Of course, many other diagram visualizations based on different general context data are also possible.

It is then understood that the present invention presents a number of advantages. First of all, the invention allows flight planning to be simplified, for example, by the safety manager using the fatigue indicators related to each route.

Thus, managers may compare these different indicators to determine the less tiring sequence of flights for the operators.

Flight safety may thus be improved.

Claims

1. A method for characterizing aeronautic routes, each aeronautic route presenting a sequence of flights performed by the same operator, each flight being defined by a departure airport and an arrival airport, the method comprising:

acquiring a plurality of evaluation data relative to a population of operators, the evaluation data being determined from physiological data of the operators;

preprocessing the evaluation data;

acquiring a plurality of specific context data relative to the specific evaluation context of the operators;

extracting from the specific context data, data on flights performed by the operators;

identifying a plurality of corresponding aeronautic routes; and

for each identified aeronautic route, determining a fatigue indicator based on the evaluation data of the operators having performed this route.
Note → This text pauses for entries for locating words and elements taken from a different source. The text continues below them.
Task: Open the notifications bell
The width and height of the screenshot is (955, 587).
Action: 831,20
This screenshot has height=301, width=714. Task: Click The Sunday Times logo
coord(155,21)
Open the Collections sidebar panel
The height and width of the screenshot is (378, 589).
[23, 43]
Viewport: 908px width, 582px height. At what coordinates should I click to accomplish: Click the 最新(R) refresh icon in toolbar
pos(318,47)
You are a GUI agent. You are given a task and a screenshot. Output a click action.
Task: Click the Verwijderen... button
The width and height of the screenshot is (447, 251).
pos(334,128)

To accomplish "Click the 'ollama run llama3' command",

2. The method according to claim 1, wherein the evaluation data comprises at least one type of data chosen from the group consisting of:

objective operator fatigue level; and

subjective operator fatigue level.

3. The method according to claim 2, wherein said preprocessing comprises implementing at least one element chosen from the group consisting of:

normalization of the objective fatigue level;

normalization of the subjective fatigue level;

identification of an objective fatigue class according to the objective fatigue level; and

identification of a subjective fatigue class according to the subjective fatigue level.

4. The method according to claim 2, wherein, for each identified aeronautic route, said determining a fatigue indicator comprises determining a weighted sum of the operator fatigue levels having performed this route.
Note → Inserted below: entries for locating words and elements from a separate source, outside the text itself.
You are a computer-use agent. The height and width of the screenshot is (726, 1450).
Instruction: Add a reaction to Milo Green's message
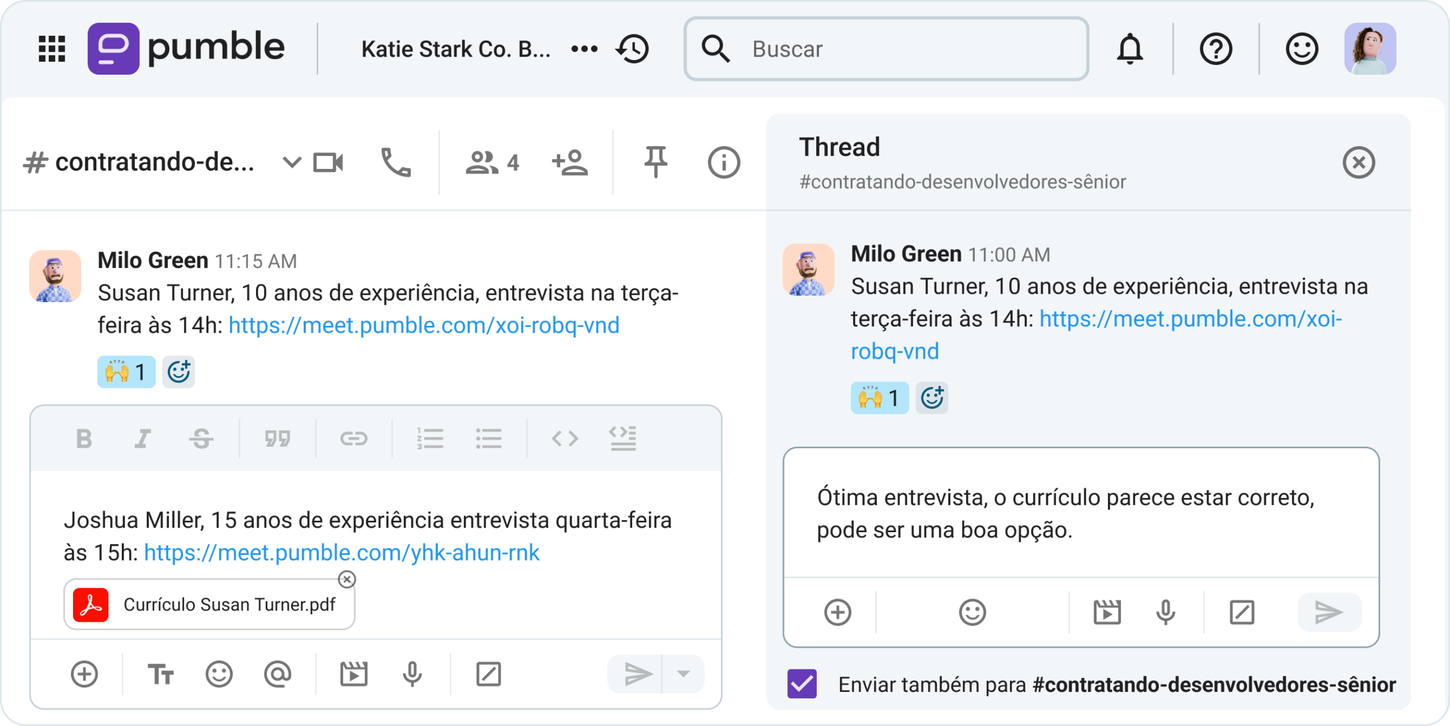point(178,371)
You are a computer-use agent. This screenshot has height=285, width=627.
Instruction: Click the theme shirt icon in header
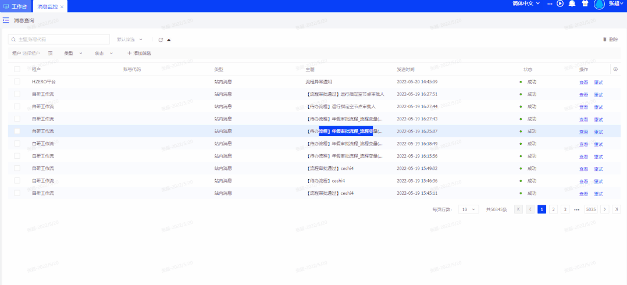click(x=584, y=4)
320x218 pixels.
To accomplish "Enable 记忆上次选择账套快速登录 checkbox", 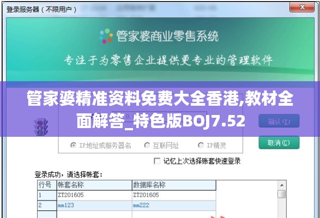I will pyautogui.click(x=157, y=161).
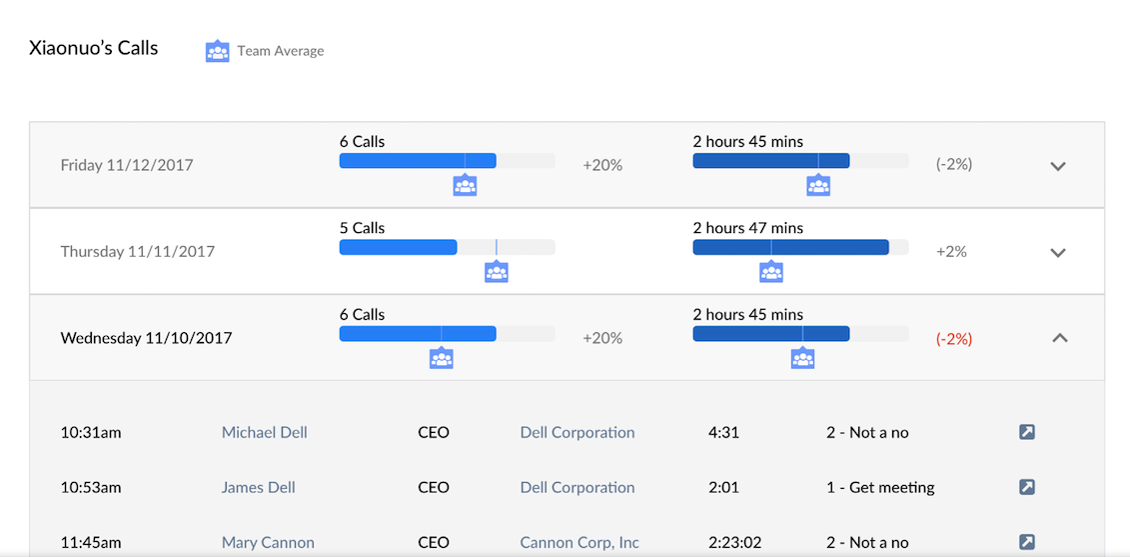
Task: Open Mary Cannon call external link icon
Action: click(x=1027, y=542)
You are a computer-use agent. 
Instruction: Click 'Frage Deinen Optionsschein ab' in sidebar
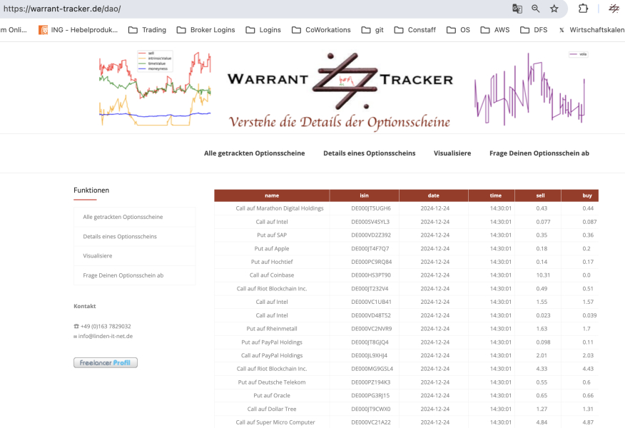pos(123,275)
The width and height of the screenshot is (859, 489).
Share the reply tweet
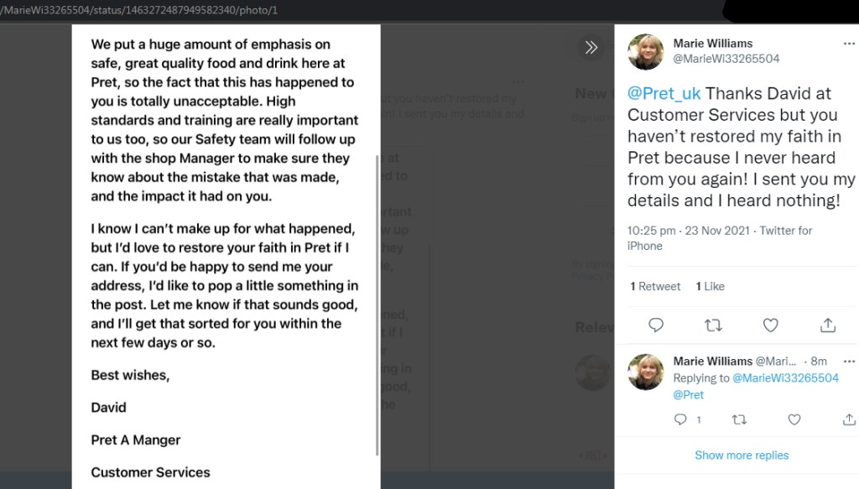[x=849, y=419]
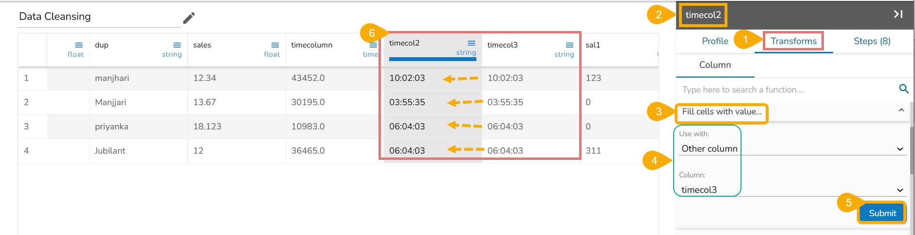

5. The method according to claim 4, wherein the weighting coefficients are determined according to predetermined rules.

6. The method according to claim 1, further comprising correlating data acquired/determined during different collection phases carried out relative to the same operator, each collection phase being chosen from among an initial collection phase implemented before the mission, an intermediate collection phase implemented during the mission, and a final collection phase implemented after the mission.

7. The method according to claim 1, further comprising:

acquiring a plurality of general context data relative to the general evaluation context of the operators; and

preprocessing the general context data.

8. The method according to claim 7, wherein the general context data comprises at least one type of data chosen from the group consisting of:

operator data relative to the environment; and

operator physiological data.

9. The method according to claim 8, wherein said preprocessing the general context data comprises implementing at least one element chosen from the group consisting of:

definition of the evaluation location;

definition of the local time;

identification of an early, normal, or late session;

identification of the position occupied by the operator; and

extrapolation of information relative to the sleep of the operator.
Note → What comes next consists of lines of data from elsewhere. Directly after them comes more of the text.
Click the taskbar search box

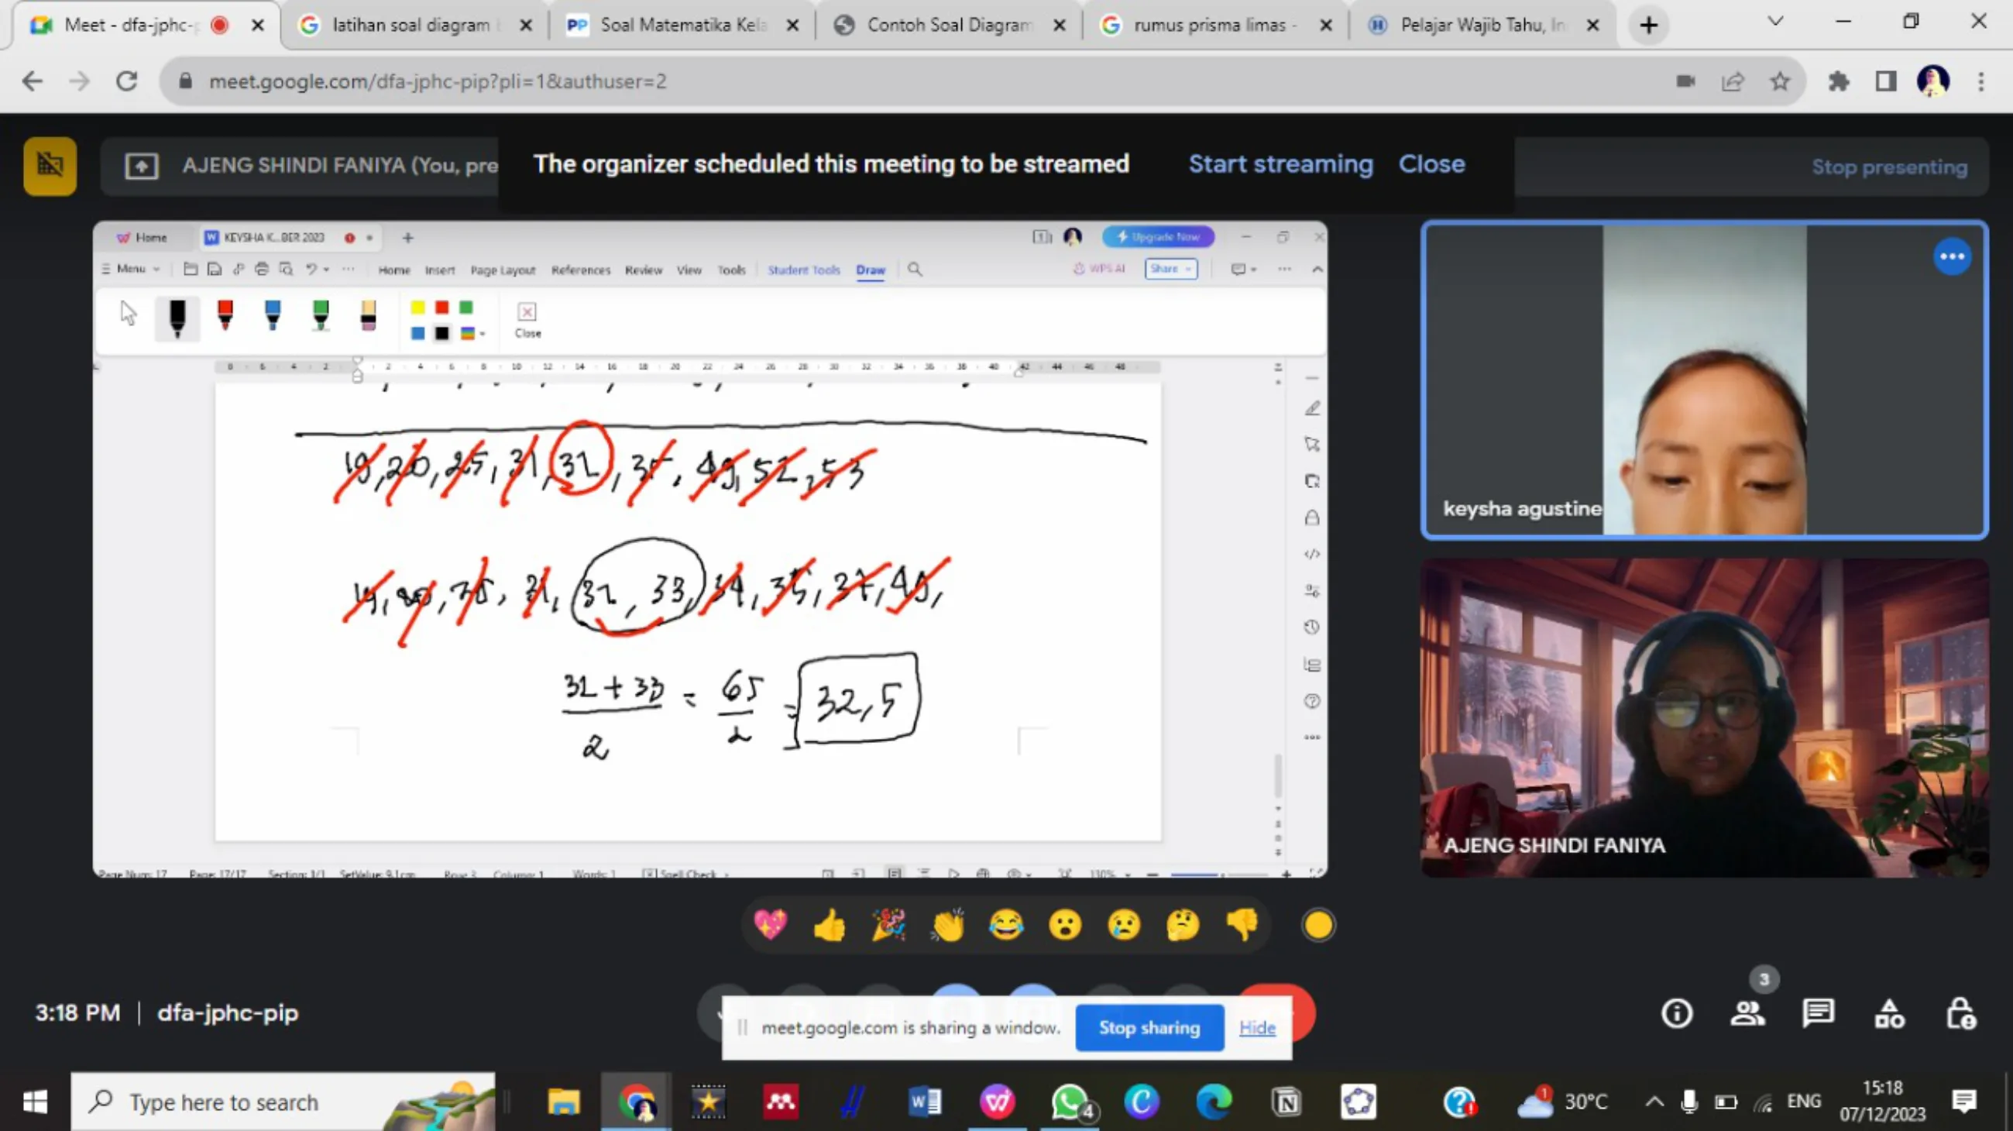point(223,1102)
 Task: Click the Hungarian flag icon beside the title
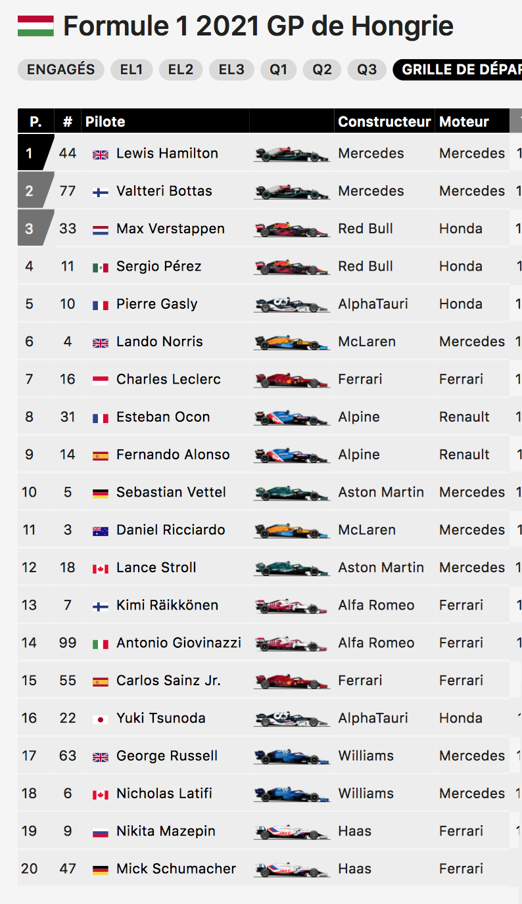pos(36,26)
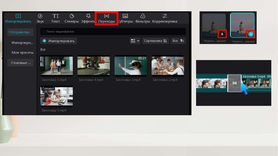This screenshot has width=278, height=156.
Task: Open the Корректировка adjustment panel
Action: (x=165, y=18)
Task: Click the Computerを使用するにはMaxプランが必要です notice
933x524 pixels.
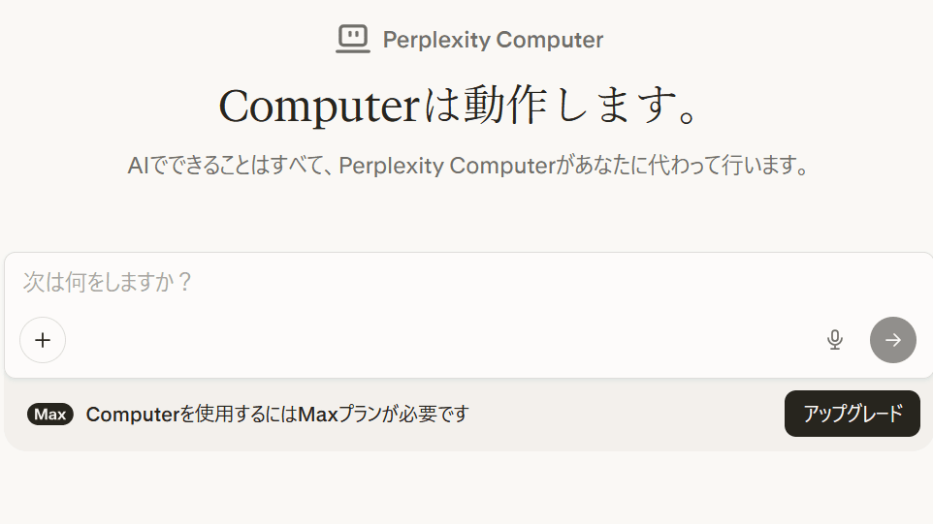Action: click(x=277, y=415)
10. The method according to claim 7, wherein, for each identified aeronautic route, said determining a fatigue indicator comprises determining different fatigue indicators associated with the aeronautic route based on different general context data forming one or more filtering criteria.

11. The method according to claim 1, further comprising determining a fatigue indicator for each flight of the same aeronautic route based on objective/subjective fatigue levels determined for different operators for this flight.

12. A system for characterizing aeronautic routes, comprising calculating modules configured to implement the method according to claim 1.